Look below for the line that has "Click the Clippd 'C' brand icon". Set down the lines from there through the line that has "Open the Slide", exactly as written.

=== Section Start ===

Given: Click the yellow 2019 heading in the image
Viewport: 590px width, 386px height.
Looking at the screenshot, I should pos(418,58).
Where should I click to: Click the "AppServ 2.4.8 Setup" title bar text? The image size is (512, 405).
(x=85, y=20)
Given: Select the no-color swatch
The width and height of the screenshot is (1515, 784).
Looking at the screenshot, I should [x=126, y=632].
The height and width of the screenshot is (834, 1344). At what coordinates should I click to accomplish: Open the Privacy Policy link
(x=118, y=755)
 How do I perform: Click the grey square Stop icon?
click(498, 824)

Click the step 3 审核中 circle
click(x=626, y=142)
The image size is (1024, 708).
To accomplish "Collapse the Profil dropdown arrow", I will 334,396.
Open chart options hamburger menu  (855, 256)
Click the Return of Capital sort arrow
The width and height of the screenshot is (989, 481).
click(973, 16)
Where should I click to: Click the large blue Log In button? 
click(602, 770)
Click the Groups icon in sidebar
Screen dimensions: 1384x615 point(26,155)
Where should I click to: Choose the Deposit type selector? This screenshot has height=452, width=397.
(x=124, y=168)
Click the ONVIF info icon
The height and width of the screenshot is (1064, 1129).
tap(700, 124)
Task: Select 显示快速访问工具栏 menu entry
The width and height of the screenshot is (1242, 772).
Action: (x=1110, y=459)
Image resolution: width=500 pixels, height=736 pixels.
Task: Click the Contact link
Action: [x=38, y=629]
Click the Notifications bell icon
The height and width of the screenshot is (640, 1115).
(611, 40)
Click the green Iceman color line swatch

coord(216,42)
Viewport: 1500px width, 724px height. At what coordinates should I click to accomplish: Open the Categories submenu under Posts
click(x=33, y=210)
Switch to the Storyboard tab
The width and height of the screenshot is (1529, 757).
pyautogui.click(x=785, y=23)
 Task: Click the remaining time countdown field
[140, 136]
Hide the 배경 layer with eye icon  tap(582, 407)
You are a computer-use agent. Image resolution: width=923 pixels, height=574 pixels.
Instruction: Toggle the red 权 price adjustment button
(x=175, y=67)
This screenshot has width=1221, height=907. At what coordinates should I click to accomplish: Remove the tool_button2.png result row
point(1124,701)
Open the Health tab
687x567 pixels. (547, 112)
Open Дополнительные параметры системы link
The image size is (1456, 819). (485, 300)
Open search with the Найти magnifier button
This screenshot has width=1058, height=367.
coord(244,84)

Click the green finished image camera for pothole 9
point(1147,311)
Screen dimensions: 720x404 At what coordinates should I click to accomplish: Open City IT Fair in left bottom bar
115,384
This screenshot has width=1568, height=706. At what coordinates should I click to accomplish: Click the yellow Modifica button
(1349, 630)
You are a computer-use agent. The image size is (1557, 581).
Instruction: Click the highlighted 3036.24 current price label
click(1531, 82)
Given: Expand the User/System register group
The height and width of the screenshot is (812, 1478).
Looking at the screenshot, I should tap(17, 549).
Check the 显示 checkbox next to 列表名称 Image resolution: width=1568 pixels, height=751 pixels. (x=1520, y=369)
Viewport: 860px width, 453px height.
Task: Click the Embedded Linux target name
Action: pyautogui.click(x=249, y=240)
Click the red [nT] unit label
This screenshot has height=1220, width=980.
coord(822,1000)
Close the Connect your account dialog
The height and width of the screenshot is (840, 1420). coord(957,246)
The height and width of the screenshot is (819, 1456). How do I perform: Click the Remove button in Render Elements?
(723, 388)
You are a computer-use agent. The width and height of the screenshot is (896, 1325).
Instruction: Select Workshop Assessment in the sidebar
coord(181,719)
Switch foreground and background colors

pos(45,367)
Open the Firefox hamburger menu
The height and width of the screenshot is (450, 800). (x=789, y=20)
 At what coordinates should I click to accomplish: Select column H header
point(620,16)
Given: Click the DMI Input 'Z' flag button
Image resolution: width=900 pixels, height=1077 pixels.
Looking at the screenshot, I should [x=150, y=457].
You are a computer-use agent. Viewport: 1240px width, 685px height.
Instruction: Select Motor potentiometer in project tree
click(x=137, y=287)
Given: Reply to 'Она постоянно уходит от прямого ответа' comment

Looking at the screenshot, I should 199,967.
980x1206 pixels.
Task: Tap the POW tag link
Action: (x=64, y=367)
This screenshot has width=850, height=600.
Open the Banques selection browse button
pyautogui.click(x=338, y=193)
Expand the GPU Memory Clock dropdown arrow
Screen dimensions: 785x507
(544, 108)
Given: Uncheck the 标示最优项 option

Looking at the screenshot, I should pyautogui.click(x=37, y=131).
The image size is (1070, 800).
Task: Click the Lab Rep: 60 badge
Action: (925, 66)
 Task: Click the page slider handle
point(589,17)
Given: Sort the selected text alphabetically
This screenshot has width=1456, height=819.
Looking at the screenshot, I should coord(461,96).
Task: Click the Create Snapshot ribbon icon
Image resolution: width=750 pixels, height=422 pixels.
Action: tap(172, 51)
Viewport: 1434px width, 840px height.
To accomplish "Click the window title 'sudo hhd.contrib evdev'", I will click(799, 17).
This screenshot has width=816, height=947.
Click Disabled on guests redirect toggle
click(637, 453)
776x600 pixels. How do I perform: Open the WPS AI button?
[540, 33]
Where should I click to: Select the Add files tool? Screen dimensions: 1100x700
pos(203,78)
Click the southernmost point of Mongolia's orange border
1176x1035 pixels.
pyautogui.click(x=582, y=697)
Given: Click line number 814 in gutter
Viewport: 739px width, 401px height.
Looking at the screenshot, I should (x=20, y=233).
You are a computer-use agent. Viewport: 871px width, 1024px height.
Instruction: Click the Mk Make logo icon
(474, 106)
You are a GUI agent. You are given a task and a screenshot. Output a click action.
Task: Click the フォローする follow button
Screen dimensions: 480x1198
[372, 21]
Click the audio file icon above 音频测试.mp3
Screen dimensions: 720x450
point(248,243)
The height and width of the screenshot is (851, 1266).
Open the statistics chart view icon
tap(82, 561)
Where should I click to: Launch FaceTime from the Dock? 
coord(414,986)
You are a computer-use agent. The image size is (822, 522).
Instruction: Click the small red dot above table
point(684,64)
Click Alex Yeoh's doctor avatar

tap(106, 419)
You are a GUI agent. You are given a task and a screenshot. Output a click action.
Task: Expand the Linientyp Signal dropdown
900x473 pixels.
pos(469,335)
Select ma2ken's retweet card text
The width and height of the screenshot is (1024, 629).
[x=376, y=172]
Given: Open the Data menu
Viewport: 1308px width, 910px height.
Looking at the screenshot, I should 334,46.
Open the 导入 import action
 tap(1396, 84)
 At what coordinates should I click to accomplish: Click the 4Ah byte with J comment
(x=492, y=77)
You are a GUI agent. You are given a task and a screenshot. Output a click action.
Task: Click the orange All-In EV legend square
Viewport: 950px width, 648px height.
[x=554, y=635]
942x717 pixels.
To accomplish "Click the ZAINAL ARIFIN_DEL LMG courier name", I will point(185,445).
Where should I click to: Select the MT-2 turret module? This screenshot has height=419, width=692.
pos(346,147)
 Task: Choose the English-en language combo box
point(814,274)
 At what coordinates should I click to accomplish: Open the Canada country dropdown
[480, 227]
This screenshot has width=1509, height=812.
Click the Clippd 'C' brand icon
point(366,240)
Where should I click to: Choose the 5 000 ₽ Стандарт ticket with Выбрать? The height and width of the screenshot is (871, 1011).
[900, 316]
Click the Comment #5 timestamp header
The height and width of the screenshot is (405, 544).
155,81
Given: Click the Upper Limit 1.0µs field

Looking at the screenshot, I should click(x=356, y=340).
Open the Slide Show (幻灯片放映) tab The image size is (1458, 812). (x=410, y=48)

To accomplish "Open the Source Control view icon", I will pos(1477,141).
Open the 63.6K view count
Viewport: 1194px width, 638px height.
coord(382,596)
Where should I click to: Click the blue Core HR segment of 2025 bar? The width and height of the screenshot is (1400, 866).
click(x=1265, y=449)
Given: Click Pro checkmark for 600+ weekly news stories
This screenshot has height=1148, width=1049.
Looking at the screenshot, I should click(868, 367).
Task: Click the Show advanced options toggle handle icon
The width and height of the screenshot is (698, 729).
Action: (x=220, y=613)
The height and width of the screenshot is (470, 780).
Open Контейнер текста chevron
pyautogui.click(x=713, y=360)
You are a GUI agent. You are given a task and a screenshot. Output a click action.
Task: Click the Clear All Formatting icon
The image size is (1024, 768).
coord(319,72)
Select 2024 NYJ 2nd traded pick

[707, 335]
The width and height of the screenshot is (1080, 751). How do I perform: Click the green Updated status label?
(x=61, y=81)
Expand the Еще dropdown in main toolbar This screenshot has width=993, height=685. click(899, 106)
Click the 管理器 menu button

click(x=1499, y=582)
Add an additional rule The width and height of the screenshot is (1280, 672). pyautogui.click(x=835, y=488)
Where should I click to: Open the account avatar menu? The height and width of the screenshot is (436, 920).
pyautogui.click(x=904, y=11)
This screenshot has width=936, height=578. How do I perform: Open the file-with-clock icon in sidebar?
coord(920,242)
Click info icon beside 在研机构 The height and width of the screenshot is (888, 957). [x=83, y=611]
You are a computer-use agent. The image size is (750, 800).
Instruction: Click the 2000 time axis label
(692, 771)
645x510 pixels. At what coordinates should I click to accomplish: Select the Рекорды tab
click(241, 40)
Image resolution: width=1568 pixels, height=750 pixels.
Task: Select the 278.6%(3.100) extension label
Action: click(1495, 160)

=== Section End ===

**COMPLETED EXERCISE**
Click the Clippd 'C' brand icon
point(366,240)
Where should I click to: Choose the 5 000 ₽ Стандарт ticket with Выбрать? The height and width of the screenshot is (871, 1011).
[900, 316]
Click the Comment #5 timestamp header
The height and width of the screenshot is (405, 544).
155,81
Given: Click the Upper Limit 1.0µs field

Looking at the screenshot, I should click(x=356, y=340).
Open the Slide Show (幻灯片放映) tab The image size is (1458, 812). (x=410, y=48)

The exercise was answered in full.